===== THE DATA
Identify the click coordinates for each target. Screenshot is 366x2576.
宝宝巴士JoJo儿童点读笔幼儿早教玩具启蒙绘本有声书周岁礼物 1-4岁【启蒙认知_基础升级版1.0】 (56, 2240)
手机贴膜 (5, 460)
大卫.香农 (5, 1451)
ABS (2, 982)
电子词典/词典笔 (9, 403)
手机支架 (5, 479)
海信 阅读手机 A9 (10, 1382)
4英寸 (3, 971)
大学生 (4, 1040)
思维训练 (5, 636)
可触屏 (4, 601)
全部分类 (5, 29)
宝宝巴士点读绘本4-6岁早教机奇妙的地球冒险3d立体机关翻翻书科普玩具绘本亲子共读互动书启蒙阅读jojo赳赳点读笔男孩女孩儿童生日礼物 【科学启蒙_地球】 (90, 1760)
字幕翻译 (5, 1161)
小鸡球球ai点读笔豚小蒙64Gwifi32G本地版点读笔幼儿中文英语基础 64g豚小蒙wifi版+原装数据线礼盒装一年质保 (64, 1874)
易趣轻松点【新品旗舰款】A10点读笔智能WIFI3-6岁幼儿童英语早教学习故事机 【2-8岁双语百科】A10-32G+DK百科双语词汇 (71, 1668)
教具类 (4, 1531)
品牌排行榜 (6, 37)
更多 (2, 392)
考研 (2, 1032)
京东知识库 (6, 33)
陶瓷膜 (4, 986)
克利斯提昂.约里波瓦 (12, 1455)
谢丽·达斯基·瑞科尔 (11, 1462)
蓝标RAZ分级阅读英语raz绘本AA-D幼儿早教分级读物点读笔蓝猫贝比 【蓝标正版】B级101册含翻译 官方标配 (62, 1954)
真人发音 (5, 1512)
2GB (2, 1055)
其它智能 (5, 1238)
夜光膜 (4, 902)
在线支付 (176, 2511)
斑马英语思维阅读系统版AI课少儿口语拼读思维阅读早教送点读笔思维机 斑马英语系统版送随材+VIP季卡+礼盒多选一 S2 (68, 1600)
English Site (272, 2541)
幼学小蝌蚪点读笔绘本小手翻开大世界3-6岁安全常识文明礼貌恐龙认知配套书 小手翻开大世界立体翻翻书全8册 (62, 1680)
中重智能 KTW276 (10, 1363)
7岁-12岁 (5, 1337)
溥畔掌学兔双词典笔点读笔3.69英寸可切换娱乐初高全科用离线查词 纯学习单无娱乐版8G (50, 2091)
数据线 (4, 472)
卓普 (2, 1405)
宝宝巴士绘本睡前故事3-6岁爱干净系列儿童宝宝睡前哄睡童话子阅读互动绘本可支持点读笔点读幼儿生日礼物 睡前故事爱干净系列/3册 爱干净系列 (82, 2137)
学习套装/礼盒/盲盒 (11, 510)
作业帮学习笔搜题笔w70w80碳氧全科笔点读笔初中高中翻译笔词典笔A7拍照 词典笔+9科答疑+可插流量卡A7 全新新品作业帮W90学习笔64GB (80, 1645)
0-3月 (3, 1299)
==========
* EXERCISE OBJECTIVE *
Would you print all of the entries exactly as they stand?

* RESPONSE AREA *
Identify the click coordinates for each target. Screenshot is 366x2576.
宝宝巴士JoJo儿童点读笔幼儿早教玩具启蒙绘本有声书周岁礼物 1-4岁【启蒙认知_基础升级版1.0】 (56, 2240)
手机贴膜 (5, 460)
大卫.香农 (5, 1451)
ABS (2, 982)
电子词典/词典笔 (9, 403)
手机支架 (5, 479)
海信 阅读手机 A9 (10, 1382)
4英寸 (3, 971)
大学生 (4, 1040)
思维训练 (5, 636)
可触屏 (4, 601)
全部分类 (5, 29)
宝宝巴士点读绘本4-6岁早教机奇妙的地球冒险3d立体机关翻翻书科普玩具绘本亲子共读互动书启蒙阅读jojo赳赳点读笔男孩女孩儿童生日礼物 【科学启蒙_地球】 (90, 1760)
字幕翻译 (5, 1161)
小鸡球球ai点读笔豚小蒙64Gwifi32G本地版点读笔幼儿中文英语基础 64g豚小蒙wifi版+原装数据线礼盒装一年质保 (64, 1874)
易趣轻松点【新品旗舰款】A10点读笔智能WIFI3-6岁幼儿童英语早教学习故事机 【2-8岁双语百科】A10-32G+DK百科双语词汇 (71, 1668)
教具类 (4, 1531)
品牌排行榜 (6, 37)
更多 (2, 392)
考研 (2, 1032)
京东知识库 (6, 33)
陶瓷膜 (4, 986)
克利斯提昂.约里波瓦 (12, 1455)
谢丽·达斯基·瑞科尔 (11, 1462)
蓝标RAZ分级阅读英语raz绘本AA-D幼儿早教分级读物点读笔蓝猫贝比 【蓝标正版】B级101册含翻译 官方标配 (62, 1954)
真人发音 (5, 1512)
2GB (2, 1055)
其它智能 (5, 1238)
夜光膜 (4, 902)
在线支付 (176, 2511)
斑马英语思维阅读系统版AI课少儿口语拼读思维阅读早教送点读笔思维机 斑马英语系统版送随材+VIP季卡+礼盒多选一 S2 (68, 1600)
English Site (272, 2541)
幼学小蝌蚪点读笔绘本小手翻开大世界3-6岁安全常识文明礼貌恐龙认知配套书 小手翻开大世界立体翻翻书全8册 (62, 1680)
中重智能 KTW276 (10, 1363)
7岁-12岁 (5, 1337)
溥畔掌学兔双词典笔点读笔3.69英寸可切换娱乐初高全科用离线查词 纯学习单无娱乐版8G (50, 2091)
数据线 (4, 472)
卓普 (2, 1405)
宝宝巴士绘本睡前故事3-6岁爱干净系列儿童宝宝睡前哄睡童话子阅读互动绘本可支持点读笔点读幼儿生日礼物 睡前故事爱干净系列/3册 爱干净系列 (82, 2137)
学习套装/礼盒/盲盒 (11, 510)
作业帮学习笔搜题笔w70w80碳氧全科笔点读笔初中高中翻译笔词典笔A7拍照 词典笔+9科答疑+可插流量卡A7 全新新品作业帮W90学习笔64GB (80, 1645)
0-3月 (3, 1299)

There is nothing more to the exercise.